In our fly-by-wire article we discussed how aircraft systems can assist and compensate for such transitions. In the approach and landing the FCC (flight control computer) and ECU (engine control unit) are making the necessary adjustments. All based on pilot inputs and the environmental conditions.
But what about an aborted landing? Sometimes, at points prior to and after the decision height, a pilot must execute a go-around just before wheels touch down. The transition from landing to flying is tricky.
Ground effect makes the reversion back to flying tricky. If you’ve been on a missed approach, especially on a wide body aircraft, you soon won’t forget the groans and whines as the aircraft tries to fly, when it just wants to land.
Back in 2004 a cargo aircraft was trying to land on a runway laden with snow. Which shortened the landing distance. After touchdown, the pilots realized the deceleration wasn’t going to stop them.
So, they flipped every switch they had to try to stop the rollout. Engines on full reverse, full auto emergency braking. The lot. They still weren’t going to make it, so the captain opted for a go around.
The aircraft was quickly reconfigured for take-off. But it wasn’t enough, or at least shouldn’t have been. The aircraft became airborne thanks to the Ground Effect, but it was a false dawn. The slow take-off couldn’t sustain flight and just after ground separation the aircraft stalled and crashed into a forest a mile from the Runway.
In 2011 a G650 private jet was doing a test flight with one of the engines switched off (on purpose). This is normal for tests or experimental procedures. But what this pilot failed to do was to appreciate the difference between the ground effect on the “normal” configuration of the wings.
Both under the power of both aircraft and with one shut down. The ground effect difference was enough for him to stall the wing and crash the aircraft.

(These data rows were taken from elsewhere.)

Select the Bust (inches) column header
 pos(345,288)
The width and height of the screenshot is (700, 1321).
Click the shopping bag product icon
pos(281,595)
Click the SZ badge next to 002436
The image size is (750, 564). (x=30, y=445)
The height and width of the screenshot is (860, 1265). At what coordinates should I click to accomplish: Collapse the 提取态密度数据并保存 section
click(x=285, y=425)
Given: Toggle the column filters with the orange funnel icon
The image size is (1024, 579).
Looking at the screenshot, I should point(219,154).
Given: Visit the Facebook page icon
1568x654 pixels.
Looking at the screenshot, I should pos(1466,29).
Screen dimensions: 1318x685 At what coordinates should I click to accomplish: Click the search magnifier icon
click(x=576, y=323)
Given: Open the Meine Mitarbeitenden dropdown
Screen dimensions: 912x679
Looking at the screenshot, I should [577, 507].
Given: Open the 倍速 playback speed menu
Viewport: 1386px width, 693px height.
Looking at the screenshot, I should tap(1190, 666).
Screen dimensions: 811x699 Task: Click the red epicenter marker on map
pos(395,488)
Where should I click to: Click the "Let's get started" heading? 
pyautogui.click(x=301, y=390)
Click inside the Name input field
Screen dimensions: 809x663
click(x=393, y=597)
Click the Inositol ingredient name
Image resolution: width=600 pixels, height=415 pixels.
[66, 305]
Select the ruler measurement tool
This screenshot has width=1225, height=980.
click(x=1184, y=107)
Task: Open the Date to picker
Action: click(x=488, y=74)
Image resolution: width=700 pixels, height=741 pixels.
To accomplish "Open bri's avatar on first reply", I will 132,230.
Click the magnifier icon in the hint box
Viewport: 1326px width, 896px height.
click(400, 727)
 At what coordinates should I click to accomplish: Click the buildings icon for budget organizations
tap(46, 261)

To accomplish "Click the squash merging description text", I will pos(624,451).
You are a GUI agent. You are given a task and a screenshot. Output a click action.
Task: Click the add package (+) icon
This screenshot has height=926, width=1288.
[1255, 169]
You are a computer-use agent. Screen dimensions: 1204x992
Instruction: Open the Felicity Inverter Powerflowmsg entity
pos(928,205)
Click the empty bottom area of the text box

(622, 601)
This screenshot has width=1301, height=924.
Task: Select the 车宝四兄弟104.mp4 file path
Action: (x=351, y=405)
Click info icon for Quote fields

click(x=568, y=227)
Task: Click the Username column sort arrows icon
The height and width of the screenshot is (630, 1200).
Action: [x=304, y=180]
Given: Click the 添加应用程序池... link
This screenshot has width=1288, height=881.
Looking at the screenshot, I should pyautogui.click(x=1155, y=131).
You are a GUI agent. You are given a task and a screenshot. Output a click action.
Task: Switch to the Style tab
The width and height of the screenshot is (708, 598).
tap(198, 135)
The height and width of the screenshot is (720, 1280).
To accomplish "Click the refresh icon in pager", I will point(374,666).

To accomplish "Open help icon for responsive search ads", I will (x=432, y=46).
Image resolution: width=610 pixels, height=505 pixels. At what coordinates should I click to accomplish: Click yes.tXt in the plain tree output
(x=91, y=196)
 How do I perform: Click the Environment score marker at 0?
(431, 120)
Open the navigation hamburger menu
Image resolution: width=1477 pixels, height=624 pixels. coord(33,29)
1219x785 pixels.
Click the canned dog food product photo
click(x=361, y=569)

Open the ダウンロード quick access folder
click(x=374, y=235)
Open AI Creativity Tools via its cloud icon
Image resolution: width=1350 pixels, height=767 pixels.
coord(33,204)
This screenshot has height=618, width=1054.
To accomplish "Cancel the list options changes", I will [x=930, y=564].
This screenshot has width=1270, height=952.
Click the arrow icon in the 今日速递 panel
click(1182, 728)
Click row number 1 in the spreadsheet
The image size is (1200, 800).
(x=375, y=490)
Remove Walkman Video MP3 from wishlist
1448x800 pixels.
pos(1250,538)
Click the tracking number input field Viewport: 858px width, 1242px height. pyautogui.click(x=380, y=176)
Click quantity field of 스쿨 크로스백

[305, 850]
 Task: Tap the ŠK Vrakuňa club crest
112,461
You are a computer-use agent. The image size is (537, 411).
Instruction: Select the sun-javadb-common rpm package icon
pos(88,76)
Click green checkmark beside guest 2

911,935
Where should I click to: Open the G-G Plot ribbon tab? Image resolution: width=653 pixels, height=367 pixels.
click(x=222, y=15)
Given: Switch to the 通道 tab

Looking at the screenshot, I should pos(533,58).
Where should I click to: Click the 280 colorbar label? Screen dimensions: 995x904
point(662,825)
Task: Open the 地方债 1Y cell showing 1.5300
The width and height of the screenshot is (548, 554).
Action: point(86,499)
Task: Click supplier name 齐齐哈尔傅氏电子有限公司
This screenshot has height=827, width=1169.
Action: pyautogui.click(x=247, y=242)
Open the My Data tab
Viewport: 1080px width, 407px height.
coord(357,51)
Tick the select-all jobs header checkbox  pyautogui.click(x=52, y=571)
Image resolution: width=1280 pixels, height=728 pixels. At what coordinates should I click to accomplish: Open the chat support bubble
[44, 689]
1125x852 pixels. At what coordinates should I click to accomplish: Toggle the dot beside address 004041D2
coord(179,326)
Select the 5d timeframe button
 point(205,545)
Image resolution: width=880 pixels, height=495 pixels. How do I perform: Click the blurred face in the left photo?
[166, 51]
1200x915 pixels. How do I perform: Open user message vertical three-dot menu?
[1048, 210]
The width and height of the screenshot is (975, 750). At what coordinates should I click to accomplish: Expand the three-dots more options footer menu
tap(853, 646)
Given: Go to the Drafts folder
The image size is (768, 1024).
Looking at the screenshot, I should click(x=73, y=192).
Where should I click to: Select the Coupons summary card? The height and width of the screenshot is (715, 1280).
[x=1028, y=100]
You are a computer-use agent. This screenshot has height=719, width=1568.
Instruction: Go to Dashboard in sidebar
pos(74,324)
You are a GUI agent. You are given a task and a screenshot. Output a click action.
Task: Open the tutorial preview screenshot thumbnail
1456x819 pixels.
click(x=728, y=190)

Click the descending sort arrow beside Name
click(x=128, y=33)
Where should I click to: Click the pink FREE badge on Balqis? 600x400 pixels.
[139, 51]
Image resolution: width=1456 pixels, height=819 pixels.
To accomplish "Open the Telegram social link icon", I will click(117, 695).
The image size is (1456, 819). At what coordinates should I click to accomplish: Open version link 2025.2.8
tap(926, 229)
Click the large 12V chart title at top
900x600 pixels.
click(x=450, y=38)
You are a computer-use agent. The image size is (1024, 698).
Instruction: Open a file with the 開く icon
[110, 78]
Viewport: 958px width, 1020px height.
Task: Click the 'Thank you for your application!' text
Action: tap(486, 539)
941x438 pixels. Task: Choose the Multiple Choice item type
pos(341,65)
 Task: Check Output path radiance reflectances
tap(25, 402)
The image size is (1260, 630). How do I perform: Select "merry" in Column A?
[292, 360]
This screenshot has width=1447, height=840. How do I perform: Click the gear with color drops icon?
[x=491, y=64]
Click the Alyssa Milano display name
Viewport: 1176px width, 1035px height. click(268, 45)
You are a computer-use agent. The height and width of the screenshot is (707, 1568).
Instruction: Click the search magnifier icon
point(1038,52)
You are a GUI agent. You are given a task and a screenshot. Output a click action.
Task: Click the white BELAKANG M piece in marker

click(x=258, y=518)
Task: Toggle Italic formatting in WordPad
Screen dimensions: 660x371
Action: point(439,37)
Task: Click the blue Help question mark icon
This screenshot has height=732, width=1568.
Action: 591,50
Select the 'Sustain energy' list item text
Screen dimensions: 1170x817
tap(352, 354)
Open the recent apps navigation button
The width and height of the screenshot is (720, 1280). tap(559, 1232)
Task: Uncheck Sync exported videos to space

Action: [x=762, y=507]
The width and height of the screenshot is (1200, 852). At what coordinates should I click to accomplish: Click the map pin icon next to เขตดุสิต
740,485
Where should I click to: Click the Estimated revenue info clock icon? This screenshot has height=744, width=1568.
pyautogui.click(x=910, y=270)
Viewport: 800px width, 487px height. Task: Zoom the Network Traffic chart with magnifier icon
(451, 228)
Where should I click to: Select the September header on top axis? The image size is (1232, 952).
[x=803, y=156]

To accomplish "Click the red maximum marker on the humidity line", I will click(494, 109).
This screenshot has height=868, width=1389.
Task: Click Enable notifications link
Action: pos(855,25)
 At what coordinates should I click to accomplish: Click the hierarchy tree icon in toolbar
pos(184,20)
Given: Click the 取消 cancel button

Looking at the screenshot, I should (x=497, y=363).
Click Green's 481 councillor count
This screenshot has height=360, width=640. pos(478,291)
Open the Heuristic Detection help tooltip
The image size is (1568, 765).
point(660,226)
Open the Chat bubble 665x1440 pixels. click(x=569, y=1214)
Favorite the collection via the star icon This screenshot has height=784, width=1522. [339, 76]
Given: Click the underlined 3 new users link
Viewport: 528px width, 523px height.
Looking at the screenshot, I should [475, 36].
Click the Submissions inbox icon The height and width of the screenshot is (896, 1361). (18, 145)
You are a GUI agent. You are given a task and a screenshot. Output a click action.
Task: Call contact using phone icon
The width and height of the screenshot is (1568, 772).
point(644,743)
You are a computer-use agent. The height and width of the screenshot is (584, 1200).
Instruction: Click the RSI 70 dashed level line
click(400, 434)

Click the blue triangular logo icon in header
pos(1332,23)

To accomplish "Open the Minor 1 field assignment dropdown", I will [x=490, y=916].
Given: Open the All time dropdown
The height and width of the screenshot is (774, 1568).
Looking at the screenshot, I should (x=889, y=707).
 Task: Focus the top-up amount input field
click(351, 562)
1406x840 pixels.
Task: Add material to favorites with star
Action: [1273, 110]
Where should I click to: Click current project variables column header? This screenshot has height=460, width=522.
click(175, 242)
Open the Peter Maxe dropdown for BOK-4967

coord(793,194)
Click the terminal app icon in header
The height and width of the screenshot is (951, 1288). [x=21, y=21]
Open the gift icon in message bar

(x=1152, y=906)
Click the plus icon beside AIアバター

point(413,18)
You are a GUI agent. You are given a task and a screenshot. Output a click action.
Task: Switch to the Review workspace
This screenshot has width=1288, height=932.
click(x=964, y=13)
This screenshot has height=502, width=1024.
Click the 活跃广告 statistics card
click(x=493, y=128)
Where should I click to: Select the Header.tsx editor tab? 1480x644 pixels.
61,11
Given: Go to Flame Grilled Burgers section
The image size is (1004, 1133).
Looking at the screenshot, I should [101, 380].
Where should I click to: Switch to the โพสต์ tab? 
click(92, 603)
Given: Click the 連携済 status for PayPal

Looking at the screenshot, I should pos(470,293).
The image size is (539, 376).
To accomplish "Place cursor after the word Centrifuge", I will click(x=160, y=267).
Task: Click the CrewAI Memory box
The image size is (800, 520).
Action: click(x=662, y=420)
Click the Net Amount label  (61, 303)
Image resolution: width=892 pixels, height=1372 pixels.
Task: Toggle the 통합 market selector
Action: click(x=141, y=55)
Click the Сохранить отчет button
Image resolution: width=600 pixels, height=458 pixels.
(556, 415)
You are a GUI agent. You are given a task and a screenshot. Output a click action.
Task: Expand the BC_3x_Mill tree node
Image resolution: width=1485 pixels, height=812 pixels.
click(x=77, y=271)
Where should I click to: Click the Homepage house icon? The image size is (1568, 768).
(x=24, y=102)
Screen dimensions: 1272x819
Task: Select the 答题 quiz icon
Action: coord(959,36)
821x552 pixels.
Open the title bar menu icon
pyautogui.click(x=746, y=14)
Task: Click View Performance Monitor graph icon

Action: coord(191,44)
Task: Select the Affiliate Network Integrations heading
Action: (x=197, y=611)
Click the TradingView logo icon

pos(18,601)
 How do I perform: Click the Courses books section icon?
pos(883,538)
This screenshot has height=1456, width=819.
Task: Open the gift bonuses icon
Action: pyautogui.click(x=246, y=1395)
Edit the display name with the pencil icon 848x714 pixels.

Micro downbursts are a weather phenomenon that happens in thunderstorms. A cloud can “burst”, and the full effects of the rain and wind explode downwards like a reverse atomic bomb. The rules of aerodynamics are transformed as the air flow is disrupted by these bursts.
Pilots initially feel like the aircraft wants to drop, so they compensate. But then the compensation can be too much as the downburst passes and the aircraft now wants to stall.
It’s an extremely rare occurrence but can be a frightening experience on takeoffs or landings. Ground effect is similar but in the opposite direction.
It is the air being compressed into the ground by the aircraft which has nowhere to go except back up into the wings. Like a cushion of vortices, it is both comfortable and dangerous if not handled correctly. Or if you give it too little respect.
When helicopters come in to land, the ground effect is more obvious. Especially if the ground is dusty or snowy or over water. The debris reflects what the air is doing as it mushrooms in all directions.
And not just back up into the helicopter. eVTOLS will have the same problem when we have full urban mobility. Whatever the power source or combination of powerplants, the same amount of air must be displaced for the eVTOL to perform its task of taking off and landing.
Physics is the same for these new systems but how this ground effect will challenge these pilots (or automated systems) is not for us to answer. But an answer will need to be provided.